A city Department of Transportation report expected next year on the north-south thoroughfare will also consider signal-timing changes and restrictions on where drivers can turn, agency spokesman Scott Gastel said.

"This study is going to have a major impact long term," said City Councilman Eric Ulrich (R-Rockaway Beach), who attended a closed-door meeting last Tuesday at which the city laid out its plans to community leaders.

DOT expects to host four more forums - some for the public, others just for community board members and elected officials - before pitching its final proposal to the boards in the spring.

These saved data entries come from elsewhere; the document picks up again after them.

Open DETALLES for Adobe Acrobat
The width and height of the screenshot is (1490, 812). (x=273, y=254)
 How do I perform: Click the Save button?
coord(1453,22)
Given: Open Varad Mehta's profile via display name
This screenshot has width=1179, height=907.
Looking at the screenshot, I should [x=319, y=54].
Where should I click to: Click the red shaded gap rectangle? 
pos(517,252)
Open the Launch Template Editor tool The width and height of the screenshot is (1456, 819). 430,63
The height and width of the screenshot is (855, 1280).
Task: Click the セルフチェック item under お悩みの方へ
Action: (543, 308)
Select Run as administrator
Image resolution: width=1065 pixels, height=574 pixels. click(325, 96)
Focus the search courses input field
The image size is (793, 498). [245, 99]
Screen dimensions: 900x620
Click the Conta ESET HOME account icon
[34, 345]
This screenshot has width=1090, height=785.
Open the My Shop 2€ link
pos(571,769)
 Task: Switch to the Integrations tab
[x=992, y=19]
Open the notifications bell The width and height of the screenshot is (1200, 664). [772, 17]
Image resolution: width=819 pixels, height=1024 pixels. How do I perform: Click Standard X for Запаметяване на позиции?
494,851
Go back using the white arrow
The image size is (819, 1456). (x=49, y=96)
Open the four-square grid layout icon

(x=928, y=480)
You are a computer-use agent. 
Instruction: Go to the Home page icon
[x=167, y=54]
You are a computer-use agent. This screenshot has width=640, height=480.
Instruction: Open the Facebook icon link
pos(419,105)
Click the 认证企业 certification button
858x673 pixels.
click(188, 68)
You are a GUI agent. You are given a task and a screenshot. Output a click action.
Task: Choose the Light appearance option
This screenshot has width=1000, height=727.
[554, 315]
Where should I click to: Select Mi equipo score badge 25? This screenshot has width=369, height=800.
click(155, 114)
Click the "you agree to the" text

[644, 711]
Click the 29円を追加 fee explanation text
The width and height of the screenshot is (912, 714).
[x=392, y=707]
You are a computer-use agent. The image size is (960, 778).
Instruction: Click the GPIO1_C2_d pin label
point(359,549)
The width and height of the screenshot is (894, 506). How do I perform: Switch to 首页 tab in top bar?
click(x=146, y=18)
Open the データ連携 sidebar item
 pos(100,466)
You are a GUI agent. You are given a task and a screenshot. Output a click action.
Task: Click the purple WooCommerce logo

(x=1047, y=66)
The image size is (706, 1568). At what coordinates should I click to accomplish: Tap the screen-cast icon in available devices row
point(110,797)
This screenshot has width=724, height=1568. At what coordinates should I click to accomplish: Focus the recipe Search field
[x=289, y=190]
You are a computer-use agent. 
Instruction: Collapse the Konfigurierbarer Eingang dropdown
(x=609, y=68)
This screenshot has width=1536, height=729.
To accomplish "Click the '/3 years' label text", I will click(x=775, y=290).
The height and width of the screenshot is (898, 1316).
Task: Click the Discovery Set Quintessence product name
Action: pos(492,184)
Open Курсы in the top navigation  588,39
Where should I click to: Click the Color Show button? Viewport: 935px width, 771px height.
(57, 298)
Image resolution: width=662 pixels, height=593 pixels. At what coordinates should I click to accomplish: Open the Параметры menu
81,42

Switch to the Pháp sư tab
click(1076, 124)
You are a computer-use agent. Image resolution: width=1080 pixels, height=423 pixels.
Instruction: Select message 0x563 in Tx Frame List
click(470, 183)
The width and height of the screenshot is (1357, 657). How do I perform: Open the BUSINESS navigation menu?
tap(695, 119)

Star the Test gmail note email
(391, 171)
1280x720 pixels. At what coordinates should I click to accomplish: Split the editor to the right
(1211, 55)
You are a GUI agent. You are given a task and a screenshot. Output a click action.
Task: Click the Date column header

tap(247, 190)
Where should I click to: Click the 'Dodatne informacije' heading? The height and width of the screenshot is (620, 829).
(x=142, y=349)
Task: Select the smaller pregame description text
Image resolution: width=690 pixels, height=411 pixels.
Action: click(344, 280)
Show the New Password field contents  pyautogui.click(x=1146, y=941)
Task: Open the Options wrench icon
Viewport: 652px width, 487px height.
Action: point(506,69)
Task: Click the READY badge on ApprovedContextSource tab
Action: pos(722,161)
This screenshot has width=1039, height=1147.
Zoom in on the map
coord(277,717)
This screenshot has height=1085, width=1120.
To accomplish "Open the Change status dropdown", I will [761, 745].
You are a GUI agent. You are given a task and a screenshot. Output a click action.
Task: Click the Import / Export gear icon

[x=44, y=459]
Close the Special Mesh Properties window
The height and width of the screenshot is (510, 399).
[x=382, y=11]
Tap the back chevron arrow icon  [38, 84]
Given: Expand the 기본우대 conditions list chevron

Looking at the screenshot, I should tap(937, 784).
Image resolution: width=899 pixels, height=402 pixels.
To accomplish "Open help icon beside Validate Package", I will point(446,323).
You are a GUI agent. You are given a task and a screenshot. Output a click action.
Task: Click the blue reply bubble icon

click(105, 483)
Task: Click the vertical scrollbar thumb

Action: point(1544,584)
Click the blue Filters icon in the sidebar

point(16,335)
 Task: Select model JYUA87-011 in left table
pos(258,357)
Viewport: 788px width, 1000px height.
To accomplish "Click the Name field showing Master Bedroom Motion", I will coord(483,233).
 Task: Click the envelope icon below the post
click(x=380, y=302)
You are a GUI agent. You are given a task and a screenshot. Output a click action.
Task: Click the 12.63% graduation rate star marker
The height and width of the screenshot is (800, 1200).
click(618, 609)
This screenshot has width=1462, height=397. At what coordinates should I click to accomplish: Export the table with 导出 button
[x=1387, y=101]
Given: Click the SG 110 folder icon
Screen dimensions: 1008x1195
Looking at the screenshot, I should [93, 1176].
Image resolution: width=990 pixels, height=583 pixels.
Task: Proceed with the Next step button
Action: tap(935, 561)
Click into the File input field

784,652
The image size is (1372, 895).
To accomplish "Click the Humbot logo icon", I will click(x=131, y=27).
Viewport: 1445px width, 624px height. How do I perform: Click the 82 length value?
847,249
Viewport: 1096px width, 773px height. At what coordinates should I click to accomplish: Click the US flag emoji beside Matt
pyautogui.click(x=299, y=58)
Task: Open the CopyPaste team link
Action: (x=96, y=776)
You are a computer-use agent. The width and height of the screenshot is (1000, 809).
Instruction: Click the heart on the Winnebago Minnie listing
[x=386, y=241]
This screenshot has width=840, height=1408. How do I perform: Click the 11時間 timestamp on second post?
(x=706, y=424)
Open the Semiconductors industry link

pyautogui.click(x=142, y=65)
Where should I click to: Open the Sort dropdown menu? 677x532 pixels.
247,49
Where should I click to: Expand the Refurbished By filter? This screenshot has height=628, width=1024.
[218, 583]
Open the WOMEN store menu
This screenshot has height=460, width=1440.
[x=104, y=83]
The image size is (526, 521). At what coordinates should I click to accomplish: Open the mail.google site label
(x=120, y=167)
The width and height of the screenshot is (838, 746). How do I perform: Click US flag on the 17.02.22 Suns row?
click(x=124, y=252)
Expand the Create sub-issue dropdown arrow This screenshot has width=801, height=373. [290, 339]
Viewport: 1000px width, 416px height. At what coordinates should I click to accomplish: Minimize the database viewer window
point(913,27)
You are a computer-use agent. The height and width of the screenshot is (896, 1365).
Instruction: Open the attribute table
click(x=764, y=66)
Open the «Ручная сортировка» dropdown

Locals who attended last week's session blasted the city for dragging its feet on the study, which covers a 3.2-mile stretch of Woodhaven Blvd. from Queens Blvd. to Rockaway Blvd./Liberty Ave.

"They're procrastinating," said Mary Ann Carey, district manager of Community Board 9 in Kew Gardens. "It really is idiotic. I would like to see it move."

The leaders of community boards in Forest Hills, Glendale and South Ozone Park also questioned why the city - which began collecting the data in January 2008 - still hasn't finished.

"I was disappointed," said Frank Gulluscio, district manager of Community Board 6 in Forest Hills. He said he expected more from the meeting.

Gastel blamed the delays on expanding the scope and cost of the study to add intersections based on community pleas.

Still, Vincent Arcuri of Community Board 5 wondered why the city didn't include traffic-clogged Park Lane South in its investigation.

Views varied on rapid bus transit, which aims to speed up service with a dedicated right-of-way and curbside payment, but would take away lanes for cars.

Ulrich warned it could become a "very explosive issue very soon," while Community Board 10 member David Quintana stressed its public transportation value.

"It would free up so much space if people had a more effective and reliable way to get up Woodhaven Blvd.," said Quintana, 52, of Ozone Park.